_TAREFAS A FAZER_.
1 > No texto sobre a viagem ao interior, em que a antiga colega da oitava série trabalhava quando foi reencontrada?
2 > Continue o texto sobre a viagem ao interior a partir da última frase.

*** TRECHO DO TEXTO ***

Que pampa é essa que eu recebo agora?

segunda-feira, 24 de março de 2008

Viajamos no feriado para o interior. A Dengo (é assim que a minha afilhada vai ser chamada aqui nesse humilde blog), ainda não conhecia a nossa família e achamos que era uma boa deixar a pobrezinha logo a par do que é realmente fazer parte de uma família de gringos doidos.

No sábado à tarde fui fazer umas compras no mercado (mamis estava fora de casa há muito tempo e papis, durante esses dias, ia para a casa de um tio diferente a cada dia filar o rango, então, não tinha quase nada em casa).

Na saída do mercado, tomei um susto quando o rapaz que estava carregando as sacolas até o carro me chamou. Era um colega de colégio do meu irmão. Conversamos um pouco e ele me contou sobre como andava a vida dele. Fiquei com aquilo na cabeça e fui embora.

Logo em seguida, fui fazer as unhas e outro susto: a manicure que me atendeu foi uma colega minha da oitava série, a Lisandra.

Lembro da Lisandra muito bem. Uma garota esperta, o caderno sempre caprichado, notas altas e super esforçada.

Fui para casa pensando naquilo.

Por mais que eles parecessem relativamente bem, confesso que foi um choque encontra-los. Um empacotador de mercado e uma manicure. Fiquei pensando nesses caminhos tortuosos que a vida nos reserva. Se passou um monte de coisas pela minha cabeça.

*** DADOS BRUTOS ***

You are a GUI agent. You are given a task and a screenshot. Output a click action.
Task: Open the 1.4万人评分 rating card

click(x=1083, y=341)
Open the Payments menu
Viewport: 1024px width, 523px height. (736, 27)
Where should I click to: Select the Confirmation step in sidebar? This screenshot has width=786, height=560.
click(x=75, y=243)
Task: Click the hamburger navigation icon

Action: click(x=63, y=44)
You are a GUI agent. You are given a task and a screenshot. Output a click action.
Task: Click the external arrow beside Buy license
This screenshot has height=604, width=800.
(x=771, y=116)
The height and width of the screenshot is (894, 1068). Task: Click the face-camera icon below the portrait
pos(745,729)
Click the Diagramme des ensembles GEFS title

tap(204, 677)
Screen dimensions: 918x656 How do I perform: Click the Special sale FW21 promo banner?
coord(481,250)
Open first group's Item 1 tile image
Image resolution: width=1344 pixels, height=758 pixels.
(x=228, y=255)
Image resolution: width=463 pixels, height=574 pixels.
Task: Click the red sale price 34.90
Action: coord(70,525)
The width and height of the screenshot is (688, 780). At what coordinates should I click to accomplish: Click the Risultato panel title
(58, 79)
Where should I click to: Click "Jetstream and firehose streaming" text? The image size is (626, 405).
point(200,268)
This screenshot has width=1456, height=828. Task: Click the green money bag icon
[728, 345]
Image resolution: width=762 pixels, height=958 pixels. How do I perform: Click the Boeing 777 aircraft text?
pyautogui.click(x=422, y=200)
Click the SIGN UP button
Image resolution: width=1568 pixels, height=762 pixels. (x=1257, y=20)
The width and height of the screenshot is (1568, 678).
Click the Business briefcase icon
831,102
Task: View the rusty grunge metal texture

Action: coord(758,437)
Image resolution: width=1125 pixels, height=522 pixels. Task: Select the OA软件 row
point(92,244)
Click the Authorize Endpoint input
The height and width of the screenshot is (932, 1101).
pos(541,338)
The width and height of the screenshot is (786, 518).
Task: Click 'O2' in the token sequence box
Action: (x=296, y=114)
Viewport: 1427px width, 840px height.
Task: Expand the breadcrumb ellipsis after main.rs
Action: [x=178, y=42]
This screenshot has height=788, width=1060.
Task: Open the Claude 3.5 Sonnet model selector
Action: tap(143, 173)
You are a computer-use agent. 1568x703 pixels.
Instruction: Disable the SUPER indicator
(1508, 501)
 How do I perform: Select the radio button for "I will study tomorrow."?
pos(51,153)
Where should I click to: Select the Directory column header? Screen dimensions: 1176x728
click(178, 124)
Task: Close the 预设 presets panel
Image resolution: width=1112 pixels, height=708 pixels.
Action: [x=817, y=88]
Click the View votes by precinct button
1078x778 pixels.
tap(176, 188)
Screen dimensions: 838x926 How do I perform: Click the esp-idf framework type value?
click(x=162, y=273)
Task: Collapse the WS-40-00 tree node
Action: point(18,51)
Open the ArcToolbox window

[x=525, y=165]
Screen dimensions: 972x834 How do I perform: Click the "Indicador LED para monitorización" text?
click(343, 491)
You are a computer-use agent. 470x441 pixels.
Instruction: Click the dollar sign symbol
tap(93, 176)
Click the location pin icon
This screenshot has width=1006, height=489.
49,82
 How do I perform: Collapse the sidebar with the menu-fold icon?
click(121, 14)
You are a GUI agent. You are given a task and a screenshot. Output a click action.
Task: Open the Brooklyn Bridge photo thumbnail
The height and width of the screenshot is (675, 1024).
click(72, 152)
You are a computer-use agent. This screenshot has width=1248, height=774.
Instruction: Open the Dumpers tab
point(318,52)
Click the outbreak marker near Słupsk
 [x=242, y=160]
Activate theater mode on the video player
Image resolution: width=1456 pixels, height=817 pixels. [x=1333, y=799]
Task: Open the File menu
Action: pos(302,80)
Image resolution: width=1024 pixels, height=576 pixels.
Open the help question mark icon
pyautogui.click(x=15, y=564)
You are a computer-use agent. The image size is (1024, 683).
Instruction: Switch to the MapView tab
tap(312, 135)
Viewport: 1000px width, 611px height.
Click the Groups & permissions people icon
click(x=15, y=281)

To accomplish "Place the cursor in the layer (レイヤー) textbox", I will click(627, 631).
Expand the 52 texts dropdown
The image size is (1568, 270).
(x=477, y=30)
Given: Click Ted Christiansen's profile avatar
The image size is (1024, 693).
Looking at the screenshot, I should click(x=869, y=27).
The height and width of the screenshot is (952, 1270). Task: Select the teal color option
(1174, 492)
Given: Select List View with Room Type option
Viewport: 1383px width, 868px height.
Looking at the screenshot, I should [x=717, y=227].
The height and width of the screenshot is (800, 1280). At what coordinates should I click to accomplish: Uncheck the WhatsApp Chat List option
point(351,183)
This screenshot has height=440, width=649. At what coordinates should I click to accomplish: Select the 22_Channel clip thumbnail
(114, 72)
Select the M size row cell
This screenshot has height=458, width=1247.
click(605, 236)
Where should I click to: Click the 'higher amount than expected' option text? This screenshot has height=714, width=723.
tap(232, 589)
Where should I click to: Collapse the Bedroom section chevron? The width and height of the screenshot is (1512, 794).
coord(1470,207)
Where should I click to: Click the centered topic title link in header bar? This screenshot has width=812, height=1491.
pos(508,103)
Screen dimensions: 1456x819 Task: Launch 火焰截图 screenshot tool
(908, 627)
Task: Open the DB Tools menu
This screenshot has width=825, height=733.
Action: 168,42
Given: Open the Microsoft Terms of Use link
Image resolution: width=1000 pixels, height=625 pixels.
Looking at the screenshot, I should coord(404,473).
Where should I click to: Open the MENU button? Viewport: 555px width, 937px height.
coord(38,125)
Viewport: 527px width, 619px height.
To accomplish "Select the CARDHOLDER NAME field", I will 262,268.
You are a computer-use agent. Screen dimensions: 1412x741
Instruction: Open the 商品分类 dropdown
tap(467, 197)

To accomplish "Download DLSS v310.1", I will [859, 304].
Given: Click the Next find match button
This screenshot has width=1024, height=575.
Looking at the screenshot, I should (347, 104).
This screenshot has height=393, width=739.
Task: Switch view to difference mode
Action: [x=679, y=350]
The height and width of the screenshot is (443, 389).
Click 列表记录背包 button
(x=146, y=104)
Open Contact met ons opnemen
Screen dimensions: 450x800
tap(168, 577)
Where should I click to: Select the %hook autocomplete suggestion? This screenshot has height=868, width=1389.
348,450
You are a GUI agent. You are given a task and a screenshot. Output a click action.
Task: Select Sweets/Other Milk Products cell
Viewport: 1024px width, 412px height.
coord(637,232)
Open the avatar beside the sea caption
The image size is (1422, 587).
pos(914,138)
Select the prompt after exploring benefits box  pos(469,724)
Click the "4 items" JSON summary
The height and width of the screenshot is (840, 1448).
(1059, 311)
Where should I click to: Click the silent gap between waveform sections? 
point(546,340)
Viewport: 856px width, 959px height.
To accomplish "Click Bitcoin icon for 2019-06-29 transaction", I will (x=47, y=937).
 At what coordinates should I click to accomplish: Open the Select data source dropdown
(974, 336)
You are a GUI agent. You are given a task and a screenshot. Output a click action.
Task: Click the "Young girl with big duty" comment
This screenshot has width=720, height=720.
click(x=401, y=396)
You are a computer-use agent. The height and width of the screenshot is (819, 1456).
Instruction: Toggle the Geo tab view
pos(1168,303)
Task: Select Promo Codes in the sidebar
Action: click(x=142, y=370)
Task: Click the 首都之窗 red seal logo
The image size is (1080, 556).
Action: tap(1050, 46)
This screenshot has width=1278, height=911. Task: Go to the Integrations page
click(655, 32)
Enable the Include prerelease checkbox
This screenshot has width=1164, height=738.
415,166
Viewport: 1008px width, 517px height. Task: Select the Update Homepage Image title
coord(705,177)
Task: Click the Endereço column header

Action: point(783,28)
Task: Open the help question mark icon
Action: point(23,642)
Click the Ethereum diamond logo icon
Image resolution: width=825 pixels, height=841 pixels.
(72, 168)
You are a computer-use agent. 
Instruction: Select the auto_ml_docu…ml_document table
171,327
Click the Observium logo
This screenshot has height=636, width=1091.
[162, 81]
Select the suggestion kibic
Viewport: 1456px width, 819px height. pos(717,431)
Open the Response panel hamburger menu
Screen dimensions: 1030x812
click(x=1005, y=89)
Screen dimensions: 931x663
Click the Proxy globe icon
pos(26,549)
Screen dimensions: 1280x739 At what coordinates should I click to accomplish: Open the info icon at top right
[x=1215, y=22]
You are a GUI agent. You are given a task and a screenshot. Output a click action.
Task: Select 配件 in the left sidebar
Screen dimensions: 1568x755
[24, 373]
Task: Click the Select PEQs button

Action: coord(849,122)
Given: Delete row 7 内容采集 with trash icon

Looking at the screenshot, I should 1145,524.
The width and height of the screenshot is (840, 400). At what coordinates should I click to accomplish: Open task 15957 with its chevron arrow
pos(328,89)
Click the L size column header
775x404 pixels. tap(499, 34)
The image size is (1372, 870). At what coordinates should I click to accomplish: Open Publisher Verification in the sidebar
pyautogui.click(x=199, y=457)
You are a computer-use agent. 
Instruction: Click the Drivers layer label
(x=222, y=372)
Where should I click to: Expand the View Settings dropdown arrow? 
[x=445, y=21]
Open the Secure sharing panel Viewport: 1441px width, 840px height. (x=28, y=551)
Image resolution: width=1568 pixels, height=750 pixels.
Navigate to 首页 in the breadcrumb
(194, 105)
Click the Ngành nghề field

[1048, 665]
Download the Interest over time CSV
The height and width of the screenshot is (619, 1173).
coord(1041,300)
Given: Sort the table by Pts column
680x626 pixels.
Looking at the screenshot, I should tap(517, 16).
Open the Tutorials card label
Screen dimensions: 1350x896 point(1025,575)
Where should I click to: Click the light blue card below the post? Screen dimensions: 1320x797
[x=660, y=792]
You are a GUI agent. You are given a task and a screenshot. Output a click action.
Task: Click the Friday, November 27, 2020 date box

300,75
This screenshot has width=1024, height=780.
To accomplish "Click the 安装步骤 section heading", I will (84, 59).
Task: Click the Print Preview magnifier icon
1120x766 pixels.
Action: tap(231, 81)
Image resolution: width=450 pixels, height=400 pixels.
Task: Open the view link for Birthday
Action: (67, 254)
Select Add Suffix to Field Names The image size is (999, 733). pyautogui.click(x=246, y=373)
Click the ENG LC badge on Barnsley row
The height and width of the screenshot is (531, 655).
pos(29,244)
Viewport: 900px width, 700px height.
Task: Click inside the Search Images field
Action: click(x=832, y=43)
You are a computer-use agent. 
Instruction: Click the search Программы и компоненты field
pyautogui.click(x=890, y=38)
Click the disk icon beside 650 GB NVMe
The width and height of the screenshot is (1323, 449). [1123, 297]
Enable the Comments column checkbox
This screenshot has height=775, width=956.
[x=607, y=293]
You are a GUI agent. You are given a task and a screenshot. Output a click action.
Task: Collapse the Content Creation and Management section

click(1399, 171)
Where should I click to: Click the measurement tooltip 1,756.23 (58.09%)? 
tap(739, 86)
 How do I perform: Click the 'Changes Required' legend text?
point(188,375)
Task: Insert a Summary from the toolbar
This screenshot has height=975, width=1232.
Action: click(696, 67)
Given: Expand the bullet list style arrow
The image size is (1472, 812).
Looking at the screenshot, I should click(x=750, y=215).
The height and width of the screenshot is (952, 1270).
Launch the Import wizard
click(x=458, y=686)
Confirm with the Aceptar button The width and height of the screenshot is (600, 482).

***

_RESPOSTAS ESPERADAS_.
1 > Ela trabalhava como manicure.

2 >
De forma alguma eu quero aqui depreciar o trabalho deles, mas eu achei triste demais.

Pensar no meu irmão e pensar no seu colega empacotador de mercado.

Pensar em mim e na ex-colega que virou manicure.

Não estou aqui questionando a dignidade da profissão deles nem a importância delas.

Mas caiamos na real. (Caiamos é correto?) Na Holanda eu até ia pensar: “Que é isso, Agri, eles tem relativamente a mesma qualidade de vida que as outras pessoas, os filhos deles estudarão em boas escolas, eles não vão passar necessidade, terão uma vida digna.”

Mas no Brasil?

Lisandra ainda largou uma pérola do tipo: “A situação por aqui não é das melhores, se eu fosse você já tinha largado tudo e ido embora para a Europa”. Na hora eu concordei com a cabeça e achei melhor não responder.

Como explicar que o meu emprego é um dos maiores motivos de eu não largar tudo e ir embora?

Como explicar para ela que, mesmo sendo em reais, eu tenho um salário que muito gringo invejaria?

Me senti um pouco envergonhada por reclamar tanto de coisas tão mesquinhas. Reclamo de barriga cheia, ou melhor, reclamo de barriga empanturrada.

E quando eu vejo esse tipo de coisa penso na minha família.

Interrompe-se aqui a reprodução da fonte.